(ats) L'annuncio del Consiglio federale di voler ammorbidire la prassi concernente le esportazioni di armi autorizzando, a determinate condizioni, la vendita di materiale bellico a Paesi coinvolti in un conflitto armato interno, ha suscitato le proteste dei principali partiti politici elvetici.

La decisione del governo potrebbe interessare sistemi di condotta di tiro, cannoni per battelli, elementi di assemblaggio per aerei da combattimento o sistemi di difesa anti-aerea. Si tratta di sistemi destinati principalmente alla difesa nazionale. La Thailandia, il Pakistan, taluni Paesi asiatici o del Sudamerica potrebbero ottenere una deroga in tal senso.

Tuttavia le esportazioni di materiale bellico verso lo Yemen o la Siria sono escluse, ha spiegato oggi il Consiglio federale in risposta a diverse interpellanze urgenti, che saranno discusse mercoledì al Nazionale. Tale legislazione speciale prevale sulla legge sul materiale bellico, ha precisato il governo ai gruppi PLR e Verdi liberali.

Deroga

L'adeguamento previsto mira a completare con una deroga il criterio di esclusione relativo ai Paesi coinvolti in un conflitto armato interno. Consentirà di effettuare una distinzione in funzione dei tipi d'armi e dei destinatari finali, ha indicato il Consiglio federale in risposta al gruppo UDC.

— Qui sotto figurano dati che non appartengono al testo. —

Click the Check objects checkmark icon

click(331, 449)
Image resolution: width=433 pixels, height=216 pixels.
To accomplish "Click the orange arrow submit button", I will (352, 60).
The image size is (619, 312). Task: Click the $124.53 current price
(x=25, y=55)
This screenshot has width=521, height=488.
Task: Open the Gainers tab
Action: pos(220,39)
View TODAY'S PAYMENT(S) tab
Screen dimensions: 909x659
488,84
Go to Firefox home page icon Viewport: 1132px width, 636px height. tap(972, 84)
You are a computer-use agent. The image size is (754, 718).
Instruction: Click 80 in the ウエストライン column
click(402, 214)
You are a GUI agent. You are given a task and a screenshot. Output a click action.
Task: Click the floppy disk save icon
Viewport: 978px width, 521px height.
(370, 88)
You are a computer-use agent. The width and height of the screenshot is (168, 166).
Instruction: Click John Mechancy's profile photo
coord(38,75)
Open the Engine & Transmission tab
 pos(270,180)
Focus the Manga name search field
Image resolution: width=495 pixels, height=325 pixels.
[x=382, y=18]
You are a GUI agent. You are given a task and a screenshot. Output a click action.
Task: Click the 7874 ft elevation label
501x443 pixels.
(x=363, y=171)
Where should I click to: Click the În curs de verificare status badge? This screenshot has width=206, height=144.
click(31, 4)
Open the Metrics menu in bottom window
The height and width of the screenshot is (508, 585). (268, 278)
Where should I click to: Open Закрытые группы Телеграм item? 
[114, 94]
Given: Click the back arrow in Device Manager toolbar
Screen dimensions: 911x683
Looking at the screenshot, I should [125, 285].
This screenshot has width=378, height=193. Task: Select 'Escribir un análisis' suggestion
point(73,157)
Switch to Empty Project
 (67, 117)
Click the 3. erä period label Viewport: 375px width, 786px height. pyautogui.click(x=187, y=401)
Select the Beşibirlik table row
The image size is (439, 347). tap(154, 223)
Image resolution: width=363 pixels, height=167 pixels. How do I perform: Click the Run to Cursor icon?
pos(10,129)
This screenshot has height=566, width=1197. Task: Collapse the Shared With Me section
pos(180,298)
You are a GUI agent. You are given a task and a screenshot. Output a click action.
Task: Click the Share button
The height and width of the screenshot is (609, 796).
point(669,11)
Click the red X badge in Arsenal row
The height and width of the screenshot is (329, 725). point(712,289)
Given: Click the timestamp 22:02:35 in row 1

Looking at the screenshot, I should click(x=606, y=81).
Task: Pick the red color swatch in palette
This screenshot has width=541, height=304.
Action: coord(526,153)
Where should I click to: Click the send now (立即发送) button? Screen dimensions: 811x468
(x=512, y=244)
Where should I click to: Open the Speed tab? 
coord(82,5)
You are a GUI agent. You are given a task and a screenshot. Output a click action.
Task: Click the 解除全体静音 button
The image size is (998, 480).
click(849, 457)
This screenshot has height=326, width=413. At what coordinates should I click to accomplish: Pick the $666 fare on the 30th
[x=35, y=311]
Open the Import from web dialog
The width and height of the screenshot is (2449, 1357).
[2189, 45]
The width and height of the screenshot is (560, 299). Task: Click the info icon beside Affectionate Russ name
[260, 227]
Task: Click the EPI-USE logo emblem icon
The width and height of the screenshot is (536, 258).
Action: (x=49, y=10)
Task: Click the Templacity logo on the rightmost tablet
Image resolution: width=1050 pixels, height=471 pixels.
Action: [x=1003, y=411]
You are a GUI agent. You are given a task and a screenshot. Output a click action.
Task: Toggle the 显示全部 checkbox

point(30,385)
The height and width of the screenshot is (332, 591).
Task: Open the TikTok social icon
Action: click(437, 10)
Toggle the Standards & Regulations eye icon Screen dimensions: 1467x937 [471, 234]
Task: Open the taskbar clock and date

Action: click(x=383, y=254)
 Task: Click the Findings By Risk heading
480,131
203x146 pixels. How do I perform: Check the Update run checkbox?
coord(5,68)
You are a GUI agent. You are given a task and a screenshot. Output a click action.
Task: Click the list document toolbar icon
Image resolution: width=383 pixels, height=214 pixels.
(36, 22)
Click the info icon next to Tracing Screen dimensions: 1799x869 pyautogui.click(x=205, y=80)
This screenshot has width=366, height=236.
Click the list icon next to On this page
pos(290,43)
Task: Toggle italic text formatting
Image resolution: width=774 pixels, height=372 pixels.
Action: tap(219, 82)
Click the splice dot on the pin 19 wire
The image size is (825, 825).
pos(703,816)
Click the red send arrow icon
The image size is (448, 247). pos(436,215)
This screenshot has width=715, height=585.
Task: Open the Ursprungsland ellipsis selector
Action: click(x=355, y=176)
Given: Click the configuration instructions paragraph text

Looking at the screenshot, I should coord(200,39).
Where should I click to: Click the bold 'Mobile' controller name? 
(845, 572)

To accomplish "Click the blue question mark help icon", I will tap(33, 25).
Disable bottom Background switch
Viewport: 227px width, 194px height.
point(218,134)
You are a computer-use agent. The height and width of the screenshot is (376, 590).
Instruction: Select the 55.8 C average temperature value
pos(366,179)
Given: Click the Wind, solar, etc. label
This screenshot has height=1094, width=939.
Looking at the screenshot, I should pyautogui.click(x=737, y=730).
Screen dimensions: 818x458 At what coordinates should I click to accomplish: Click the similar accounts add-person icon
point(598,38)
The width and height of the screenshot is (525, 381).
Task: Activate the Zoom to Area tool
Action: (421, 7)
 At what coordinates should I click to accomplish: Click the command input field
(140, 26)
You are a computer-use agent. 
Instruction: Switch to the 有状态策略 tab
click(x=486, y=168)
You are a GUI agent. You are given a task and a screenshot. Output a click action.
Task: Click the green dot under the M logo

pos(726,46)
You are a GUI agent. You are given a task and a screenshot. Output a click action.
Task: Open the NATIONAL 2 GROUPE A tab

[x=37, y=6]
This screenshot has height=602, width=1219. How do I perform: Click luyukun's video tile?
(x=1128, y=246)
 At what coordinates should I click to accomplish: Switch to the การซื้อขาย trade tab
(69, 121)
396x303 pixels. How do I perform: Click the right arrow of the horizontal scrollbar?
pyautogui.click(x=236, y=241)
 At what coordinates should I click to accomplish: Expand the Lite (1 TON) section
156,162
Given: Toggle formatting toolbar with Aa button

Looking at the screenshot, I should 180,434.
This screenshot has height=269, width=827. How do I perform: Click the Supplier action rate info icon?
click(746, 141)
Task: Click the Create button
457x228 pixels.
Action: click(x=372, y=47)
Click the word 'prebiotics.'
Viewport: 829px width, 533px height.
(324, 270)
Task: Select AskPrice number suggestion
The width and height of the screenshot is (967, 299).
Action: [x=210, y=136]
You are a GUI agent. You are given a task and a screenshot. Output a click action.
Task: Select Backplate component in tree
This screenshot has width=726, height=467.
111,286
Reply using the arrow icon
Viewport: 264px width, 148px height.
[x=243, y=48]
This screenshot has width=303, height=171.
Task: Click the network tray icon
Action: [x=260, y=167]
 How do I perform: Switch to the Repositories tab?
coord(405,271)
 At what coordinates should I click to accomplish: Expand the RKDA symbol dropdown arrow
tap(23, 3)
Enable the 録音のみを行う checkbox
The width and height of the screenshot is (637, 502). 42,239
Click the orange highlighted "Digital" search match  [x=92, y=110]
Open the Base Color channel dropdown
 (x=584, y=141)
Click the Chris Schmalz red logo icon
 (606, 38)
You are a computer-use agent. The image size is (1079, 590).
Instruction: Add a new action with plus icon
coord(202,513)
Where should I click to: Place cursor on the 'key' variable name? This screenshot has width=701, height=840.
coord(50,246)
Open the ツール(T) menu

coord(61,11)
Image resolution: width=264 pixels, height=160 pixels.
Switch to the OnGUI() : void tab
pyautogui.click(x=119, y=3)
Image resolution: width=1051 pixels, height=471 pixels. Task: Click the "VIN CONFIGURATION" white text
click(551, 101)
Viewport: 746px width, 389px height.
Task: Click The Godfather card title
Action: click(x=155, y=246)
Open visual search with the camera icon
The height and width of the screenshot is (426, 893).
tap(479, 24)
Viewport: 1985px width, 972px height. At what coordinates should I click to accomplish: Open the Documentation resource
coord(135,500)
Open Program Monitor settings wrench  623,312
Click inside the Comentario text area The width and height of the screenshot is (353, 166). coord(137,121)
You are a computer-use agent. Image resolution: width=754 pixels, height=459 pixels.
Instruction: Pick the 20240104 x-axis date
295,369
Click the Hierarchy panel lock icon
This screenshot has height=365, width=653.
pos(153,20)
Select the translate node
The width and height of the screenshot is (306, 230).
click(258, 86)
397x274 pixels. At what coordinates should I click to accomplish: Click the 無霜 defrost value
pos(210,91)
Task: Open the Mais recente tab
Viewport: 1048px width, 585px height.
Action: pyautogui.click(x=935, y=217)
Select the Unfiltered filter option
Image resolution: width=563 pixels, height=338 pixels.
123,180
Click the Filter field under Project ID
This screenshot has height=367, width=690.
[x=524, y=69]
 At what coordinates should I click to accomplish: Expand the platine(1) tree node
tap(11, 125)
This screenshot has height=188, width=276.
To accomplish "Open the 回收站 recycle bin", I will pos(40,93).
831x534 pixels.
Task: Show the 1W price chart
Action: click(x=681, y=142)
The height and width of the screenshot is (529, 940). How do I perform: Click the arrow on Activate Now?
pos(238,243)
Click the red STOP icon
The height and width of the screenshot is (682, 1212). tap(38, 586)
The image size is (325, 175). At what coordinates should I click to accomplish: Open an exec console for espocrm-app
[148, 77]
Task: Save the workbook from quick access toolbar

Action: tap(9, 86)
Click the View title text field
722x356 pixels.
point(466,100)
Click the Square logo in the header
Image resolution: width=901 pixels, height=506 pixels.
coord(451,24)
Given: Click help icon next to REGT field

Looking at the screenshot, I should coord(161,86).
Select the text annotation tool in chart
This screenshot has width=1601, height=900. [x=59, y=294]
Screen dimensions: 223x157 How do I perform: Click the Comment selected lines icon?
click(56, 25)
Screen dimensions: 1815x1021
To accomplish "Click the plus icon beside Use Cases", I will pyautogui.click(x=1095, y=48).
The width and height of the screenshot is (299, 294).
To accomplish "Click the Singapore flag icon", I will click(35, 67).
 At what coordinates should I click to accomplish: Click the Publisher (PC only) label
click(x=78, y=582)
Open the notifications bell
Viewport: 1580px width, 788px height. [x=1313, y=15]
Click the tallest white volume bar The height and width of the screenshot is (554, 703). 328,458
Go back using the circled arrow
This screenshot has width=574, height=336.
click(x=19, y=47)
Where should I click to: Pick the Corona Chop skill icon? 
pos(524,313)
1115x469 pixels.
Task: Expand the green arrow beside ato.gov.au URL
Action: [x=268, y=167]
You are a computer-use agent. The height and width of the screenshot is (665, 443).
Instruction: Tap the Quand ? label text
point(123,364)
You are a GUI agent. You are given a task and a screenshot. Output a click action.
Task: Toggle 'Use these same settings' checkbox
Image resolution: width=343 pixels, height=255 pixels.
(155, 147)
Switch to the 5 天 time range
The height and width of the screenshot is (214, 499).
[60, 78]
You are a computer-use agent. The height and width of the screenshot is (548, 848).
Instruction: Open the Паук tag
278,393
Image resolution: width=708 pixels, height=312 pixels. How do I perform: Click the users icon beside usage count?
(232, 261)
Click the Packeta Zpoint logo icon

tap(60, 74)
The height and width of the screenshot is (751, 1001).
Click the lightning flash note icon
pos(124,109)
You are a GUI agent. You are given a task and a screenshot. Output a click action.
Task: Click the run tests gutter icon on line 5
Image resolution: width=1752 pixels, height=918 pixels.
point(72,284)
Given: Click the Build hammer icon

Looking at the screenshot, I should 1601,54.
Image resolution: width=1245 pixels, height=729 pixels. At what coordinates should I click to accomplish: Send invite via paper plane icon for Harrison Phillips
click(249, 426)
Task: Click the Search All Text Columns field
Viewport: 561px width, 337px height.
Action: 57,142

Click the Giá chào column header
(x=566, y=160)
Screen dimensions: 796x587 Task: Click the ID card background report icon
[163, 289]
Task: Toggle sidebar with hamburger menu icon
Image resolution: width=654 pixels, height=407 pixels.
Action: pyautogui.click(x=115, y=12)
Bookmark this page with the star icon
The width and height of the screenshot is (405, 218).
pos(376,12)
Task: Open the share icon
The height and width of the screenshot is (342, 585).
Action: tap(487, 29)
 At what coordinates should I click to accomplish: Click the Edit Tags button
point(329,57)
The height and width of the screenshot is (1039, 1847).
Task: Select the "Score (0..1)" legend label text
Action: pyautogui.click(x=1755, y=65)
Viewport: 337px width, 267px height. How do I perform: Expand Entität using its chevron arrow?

La deroga sarebbe accordata soltanto se l'export di armi è coerente con tutti gli altri criteri di autorizzazione. Il regime svizzero rimane più severo rispetto alla posizione comune dell'UE o al Trattato internazionale sul commercio delle armi, ha aggiunto l'esecutivo.

Verso Paesi terzi

La Segreteria di Stato dell'economia (SECO) e il Dipartimento federale degli affari esteri (DFAE), valuteranno caso per caso il rischio che materiale svizzero venga utilizzato in un conflitto armato. Si adopereranno pure affinché il diritto internazionale sia rispettato.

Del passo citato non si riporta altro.